* PROVIDED INFORMATION:
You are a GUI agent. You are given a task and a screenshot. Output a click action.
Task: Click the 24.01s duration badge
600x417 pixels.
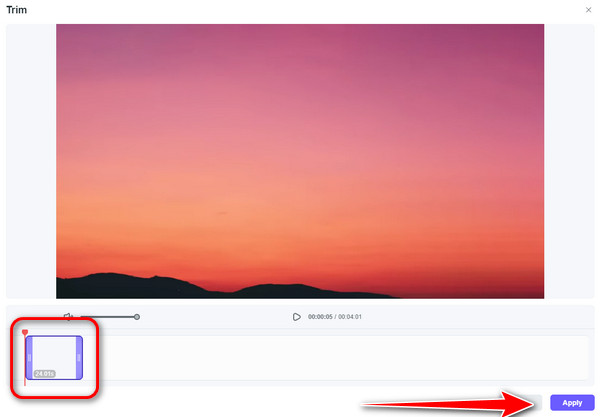[x=44, y=373]
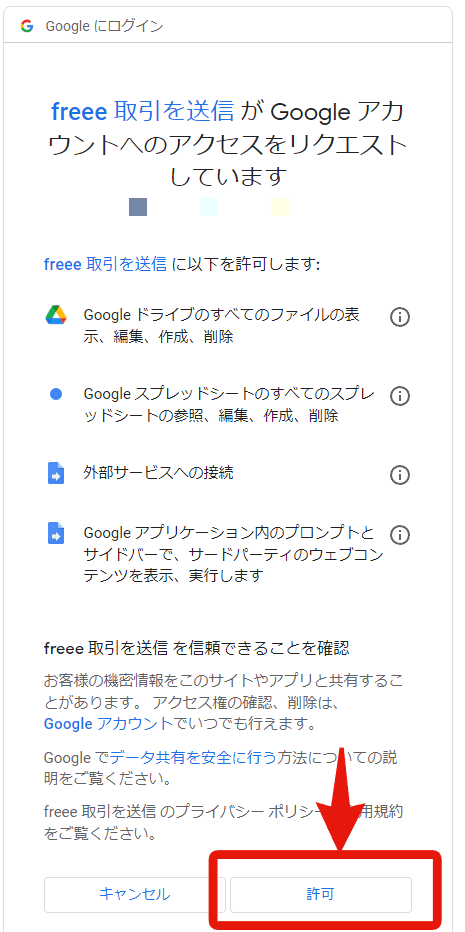The width and height of the screenshot is (465, 932).
Task: Click the pale yellow color square
Action: [279, 207]
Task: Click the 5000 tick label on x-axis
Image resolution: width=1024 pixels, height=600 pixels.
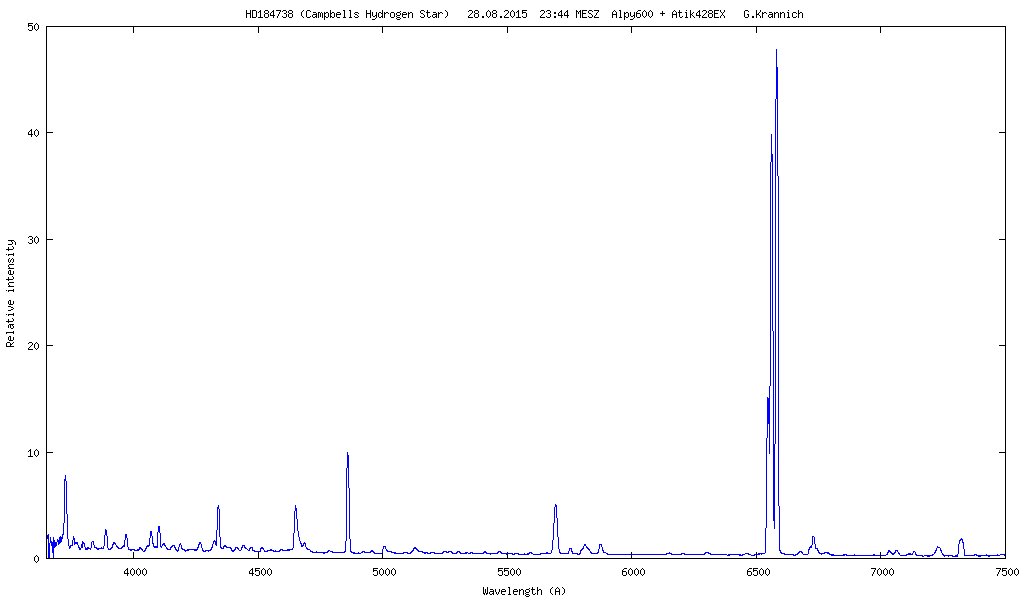Action: 384,572
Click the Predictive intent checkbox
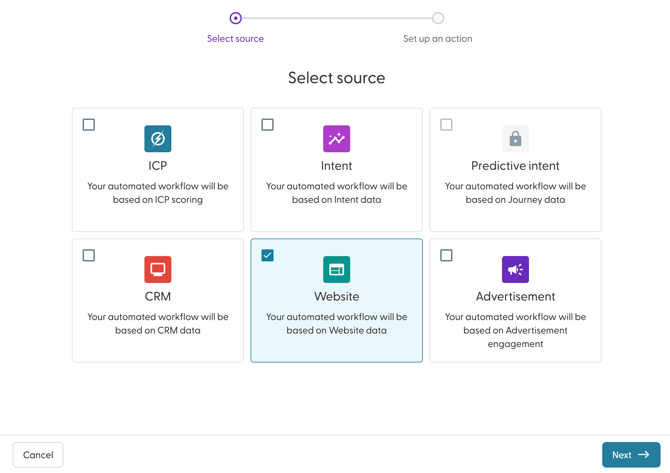The width and height of the screenshot is (670, 473). [x=446, y=125]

* WHAT TO PRODUCE: Repeat all of the records above word for word, leaving out the pictures.

* EXERCISE RESPONSE:
You are a GUI agent. You are given a task and a screenshot. Output a click action.
Task: Click the 24.01s duration badge
600x417 pixels.
[x=44, y=373]
The width and height of the screenshot is (465, 932).
Task: Click the pale yellow color square
Action: [279, 207]
Task: Click the 5000 tick label on x-axis
Image resolution: width=1024 pixels, height=600 pixels.
Action: 384,572
Click the Predictive intent checkbox
The width and height of the screenshot is (670, 473). [x=446, y=125]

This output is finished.